◆ **Directions**:
Go to the line below that contains "Given: Select the". From there to the end of the records, reproduce each line exactly, except the pictures.

Pixel coordinate grounding data
--------------------
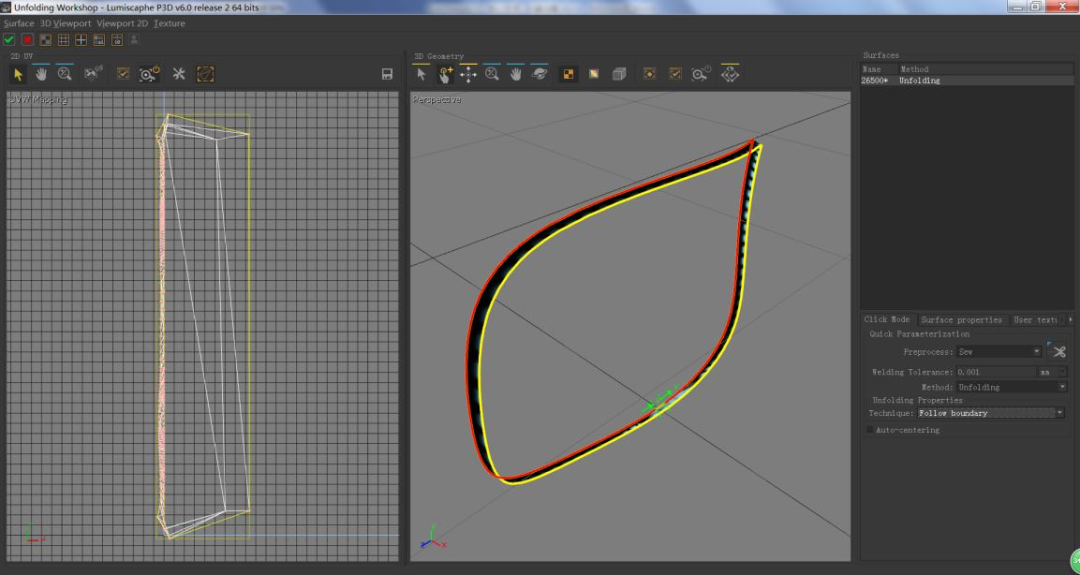Expand the Technique dropdown showing Follow boundary
Image resolution: width=1080 pixels, height=575 pixels.
click(x=991, y=413)
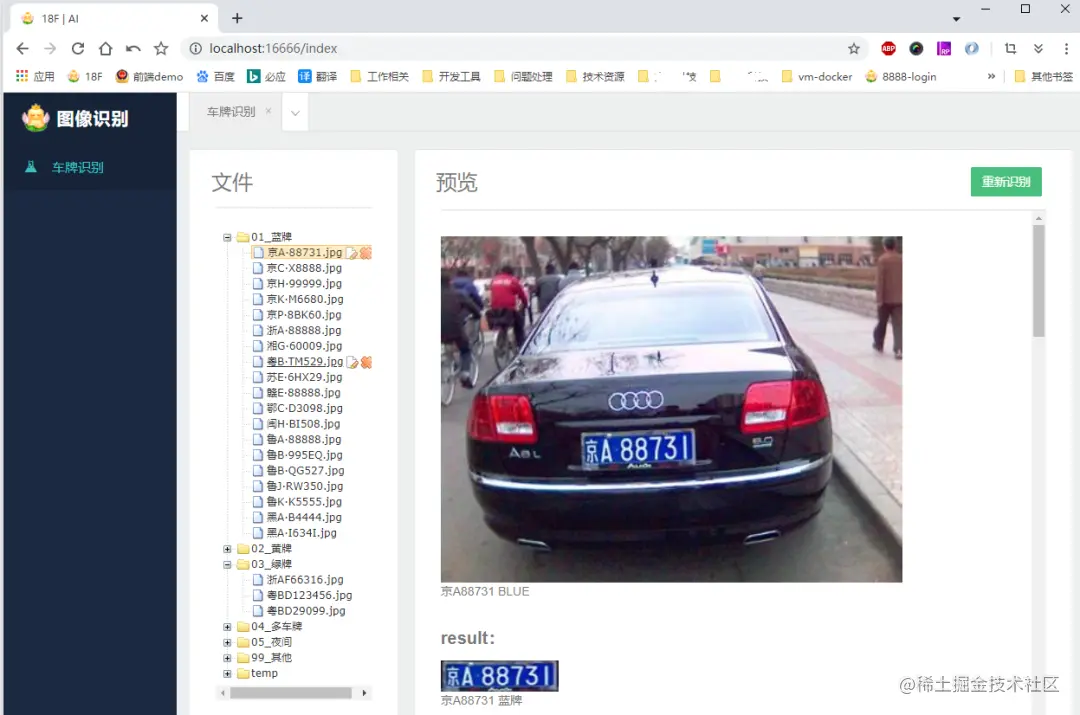This screenshot has height=715, width=1080.
Task: Click the edit icon beside 京A-88731.jpg
Action: click(x=352, y=253)
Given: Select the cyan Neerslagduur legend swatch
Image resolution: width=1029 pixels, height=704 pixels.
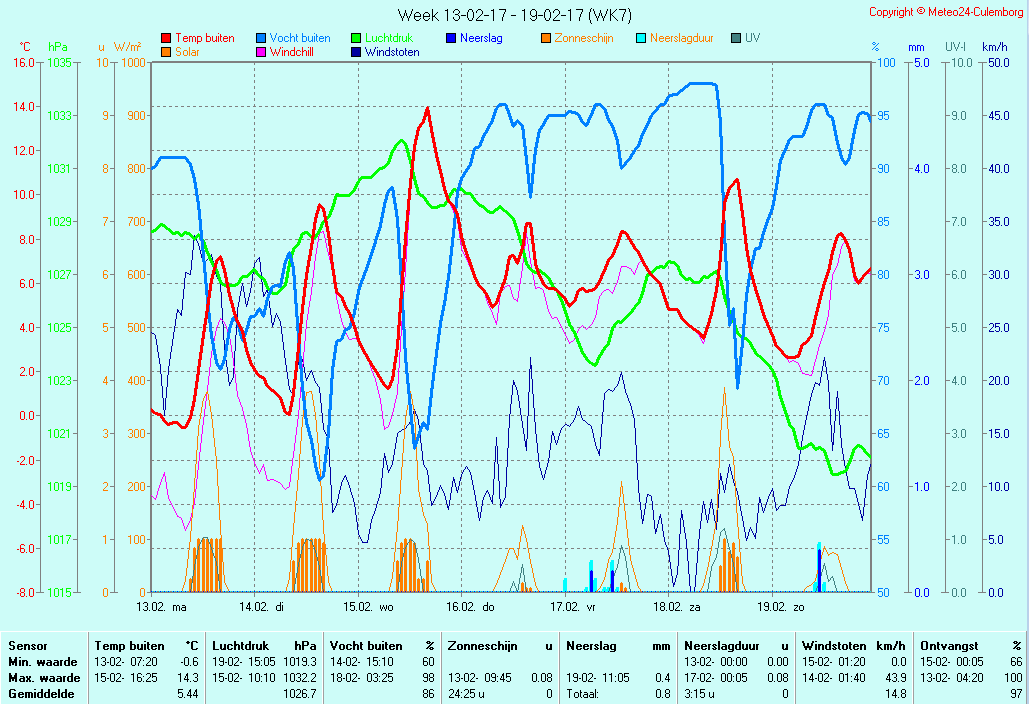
--------------------
◆ **The completed task**:
Given: Select the cyan Neerslagduur legend swatch
Image resolution: width=1029 pixels, height=704 pixels.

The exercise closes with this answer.